Investors voice frustration at lack of progress
Omega shareholders have hinted that they are looking for board changes at Omega after the Lloyd’s insurer failed to find a buyer.
Bermudian investment firm Haverford, which came closest to completing a deal, pulled out of talks to buy 25% of Omega on 21 December.
Omega received interest from a number of suitors, including Lloyd’s insurers Novae, Canopius and Barbican. However, Novae pulled out of talks, and Omega rejected the Canopius and Barbican offers in favour of Haverford’s.
Canopius first made its attention to buy Omega known at the Monte Carlo Rendez-Vous conference in September 2010.

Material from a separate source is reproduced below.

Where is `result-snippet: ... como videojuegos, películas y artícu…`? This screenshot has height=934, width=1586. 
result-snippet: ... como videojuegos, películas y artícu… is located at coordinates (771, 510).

The Telegraph quoted one of Canopius’s top 10 investors as saying that none of the deals received since September 2010 had gained serious attention from Omega’s board and that an overhaul of senior personnel was “urgently needed”.
Another investor told the paper that there was a lot of frustration among investors and time was running out for the board.
Haverford overhauled its board in March 2010 at shareholders’ behest. It appointed John Coldman as its new chairman, and replaced chief executive Richard Tolliday with Richard Pexton.
Haverford had initially sought to buy 25% of Omega for up to 83p a share in a tender offer. While the maximum 83p strike price was reached at the tender deadline, Haverford contended that the deal had not met certain conditions and had lapsed. The investment firm also raised concerns about Omega’s financial performance.
Haverford offered a new fixed price of 74p a share on 15 December, but talks broke down six days later.
In its third-quarter interim management statement, Omega revealed that its previously reported catastrophe losses had deteriorated by $6m (£3.9m) and that it had incurred $19m in additional losses.